Assim, a implementação de um sistema satisfatório de segurança não está apenas na instalação de um bom antivírus, na atualização constante de programas de computador ou na aplicação de cifragem em senhas, mas também em aplicar medidas de “segurança física” (physical security), como verificar a qualidade de portas e fechaduras, instalação de alarmes, controle de acesso diferente para funcionários e visitantes nas instalações da empresa, política de descarte de documentos e lixos eletrônicos são alguns dos exemplos trazidos pela Autoridade de Proteção de Dados do Reino Unido (ICO).1
Um outro ponto a ser destacado quanto ao princípio da segurança é a compatibilização dos standards com as peculiaridades de determinado serviço/produto, adentrando no ambiente corporativo e na parte administrativa. Ainda que haja questões que possam ser reproduzidas por todos os agentes de tratamento, há especificidades que irão demandar abordagens diferentes. O tamanho da empresa, o compartilhamento de dados entre um grupo econômico e a quantidade de funcionários são apenas alguns dos exemplos. Todos esses fatores devem ser analisados, demandando um esforço coletivo para criar “novas rotinas de trabalho, de procedimentos de segurança de informação e aumento dos mecanismos de transparência e governança”.2 Sobre esse tema, a ANPD já elaborou o Guia Orientativo sobre Segurança da Informação para Agentes de Tratamento de Pequeno Porte. Ao destacar que “os recursos humanos de uma organização são o fator preponderante para o sucesso das medidas que se referem à segurança da informação e à proteção de dados pessoais”,3 a autoridade lembra a necessidade de participação dos funcionários e do processo constante de atualização a conscientização das práticas de segurança.
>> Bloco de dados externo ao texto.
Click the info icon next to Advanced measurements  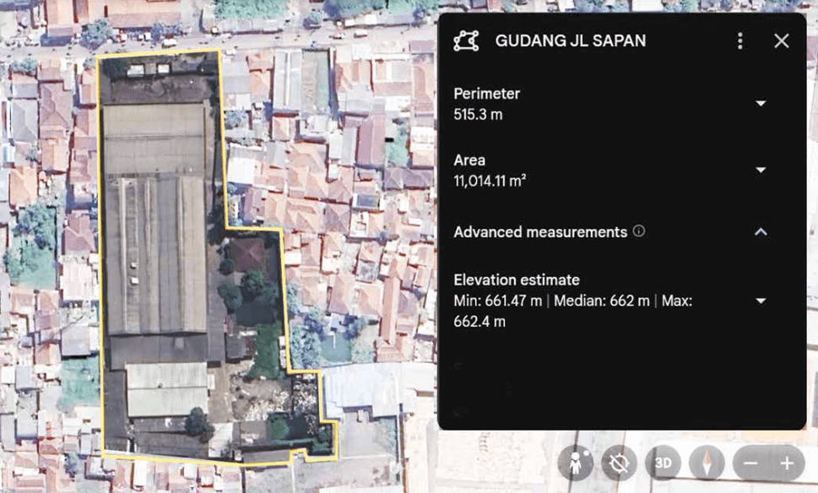639,231
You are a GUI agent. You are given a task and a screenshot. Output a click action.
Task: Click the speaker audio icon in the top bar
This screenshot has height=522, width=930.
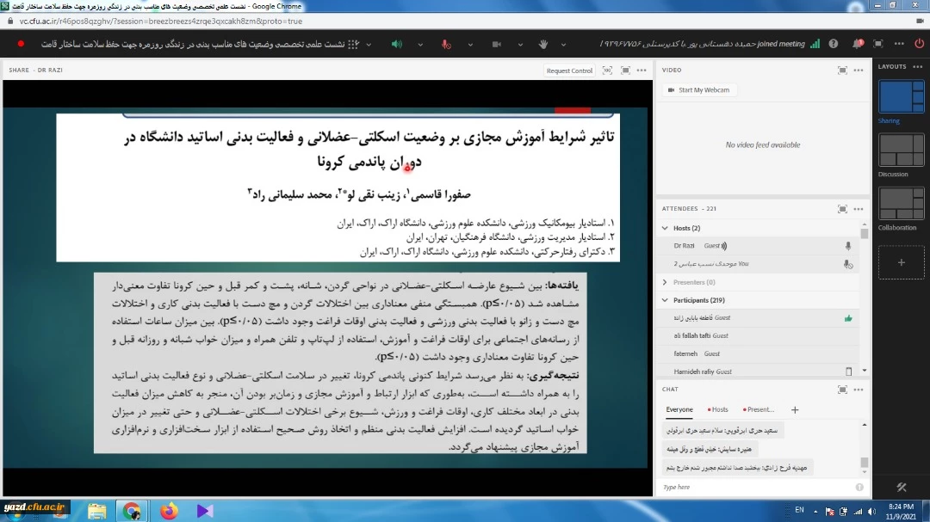click(x=396, y=44)
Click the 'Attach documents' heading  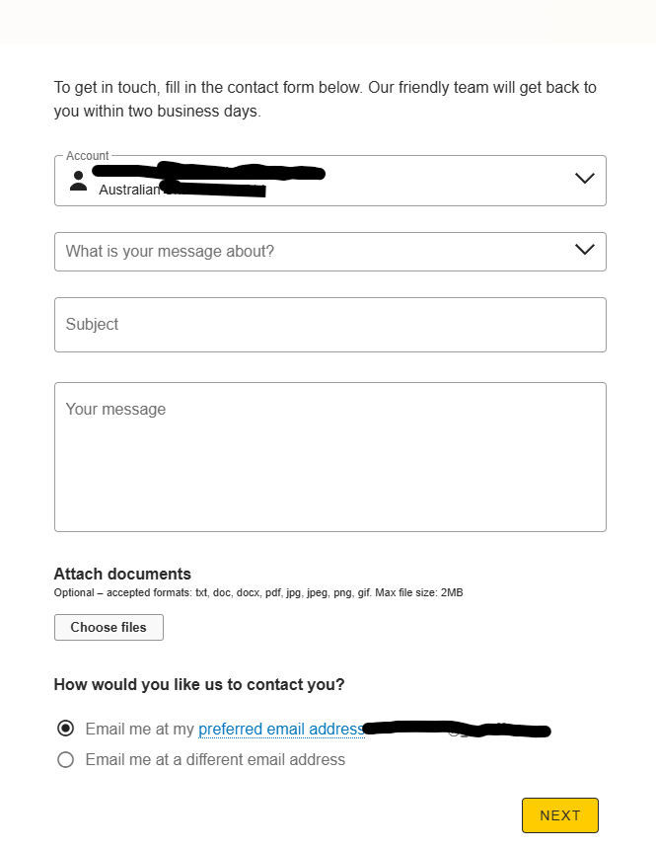point(122,574)
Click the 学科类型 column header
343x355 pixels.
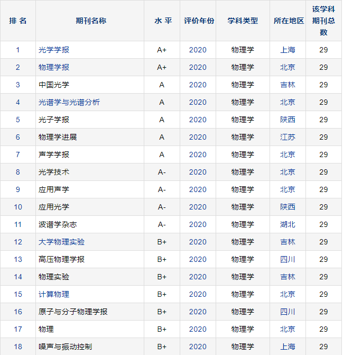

Essas medidas, contudo, não devem ser colocadas em prática apenas no momento do tratamento de dados ou após o término. Devem estar presentes antes mesmo da atividade ser iniciada, de forma que os riscos da atividade sejam ao máximo mapeados, não incorrendo em surpresas. Sobre esse prisma se baseia o princípio da prevenção, demandando “medidas para prevenir a ocorrência de danos em virtude do tratamento de dados pessoais” (art.6º, VIII).
Analisar e se antever aos riscos que permeiam a atividade é de suma importância, pois permitem ao agente de tratamento aplicar a melhor medida de segurança à proteção de dados pessoais. Uma das formas de conhecer esses riscos e endereçar medidas cabíveis é por meio do relatório de impacto à proteção de dados pessoais (RIPDP), definido no art.6º, XVII como um documento com “a descrição dos processos de tratamento de dados pessoais que podem gerar riscos às liberdades civis e aos direitos fundamentais, bem como medidas, salvaguardas e mecanismos de mitigação de risco”. Ele não é uma obrigação regulatória, mas é extremamente recomendável o seu feitio para permitir uma melhor análise do fluxo de dados pelos agentes de tratamento.4 Apesar de não termos ainda uma metodologia editada pela ANPD, já podemos buscar inspiração em contribuições exteriores como o Relatório de Trabalho do art.29 para a Proteção de Dados (Working Party 29),5 no qual é possível encontrar recomendações de quando é necessário e oportuno elaborar o Data Protection Impact Assessment (DPIA).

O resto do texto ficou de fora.